> _STATED PROBLEM_
Name every tarot card the passage on tarot and punctuation mentions.

> _PASSAGE TO READ_
------------------------------------------------

The brackets symbolise opening and (en)closing: The Empress is the embodiment of opening to the many and varied pleasures of life; The Emperor sets laws, rules and regulations to mark (close) the boundaries. Often depicted as pregnant, The Empress encloses new life within her body. The Emporer – the father – encloses his empire under his protective rule. However, taken to extremes, protection and safety can turn into smothering and authoritarianism. At the same time, one without the other leads to nonsense; they are a necessary pairing.

Emperor – Hierophant – Lovers (2MB)

[5] The Hierophant – Quotation Marks

QUOTATION MARKS indicate that someone is speaking; in this case, it is The Hierophant. He is teaching, bringing down the Word of God to the people. He is a channel for divine inspiration, using dialogue to create a common ground for the meeting of heaven and earth. Quotations also remind us of theatre dialogue, one of the main ways in which early religion was communicated to the “common man”. Similarly, the oral tradition of passing down history is a very theatrical one.

------------------------------------------------

> _DATA EXTRACT_
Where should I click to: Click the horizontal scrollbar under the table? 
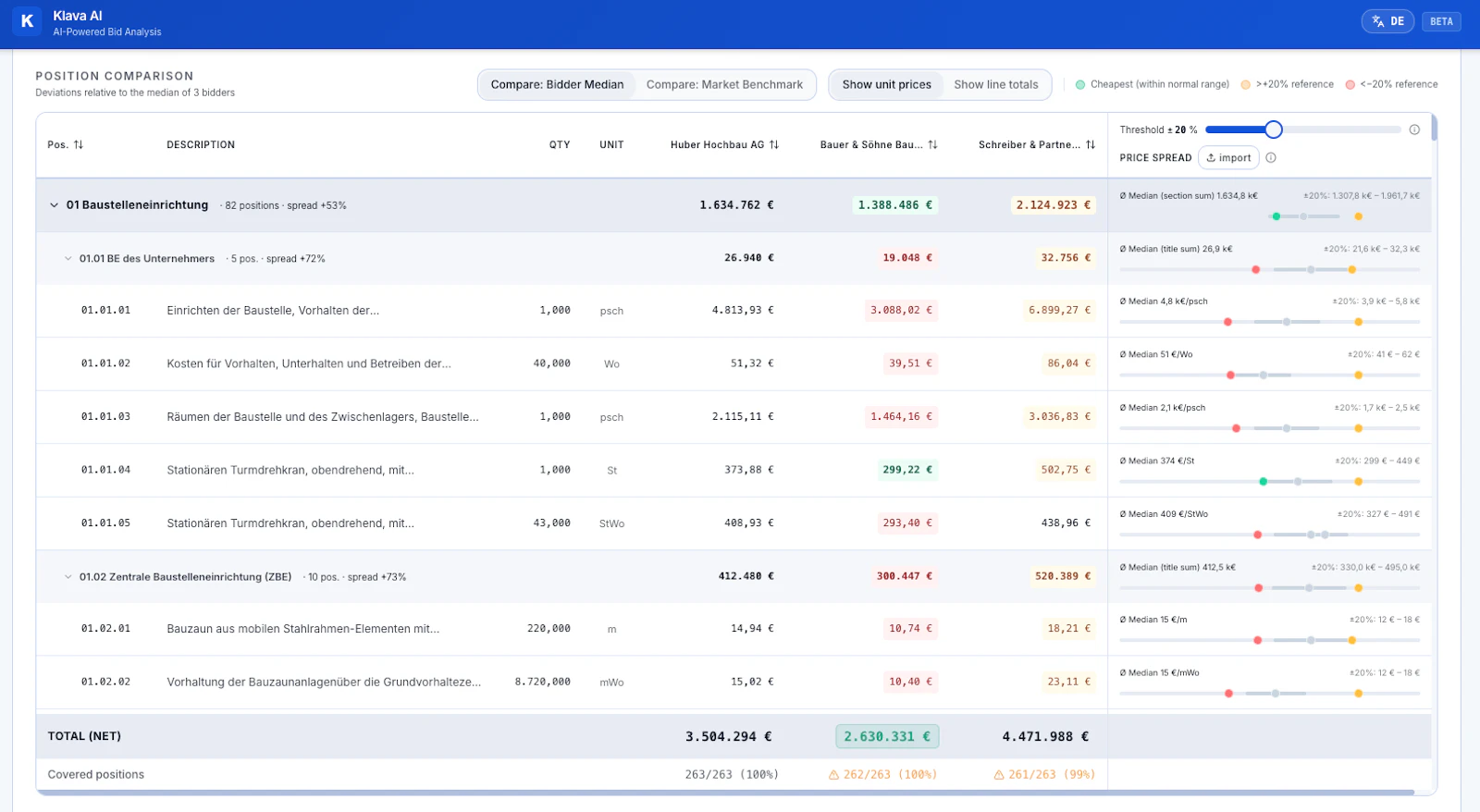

------------------------------------------------

> _OUTPUT OF THE EXERCISE_
The Empress, The Emperor, The Hierophant, Lovers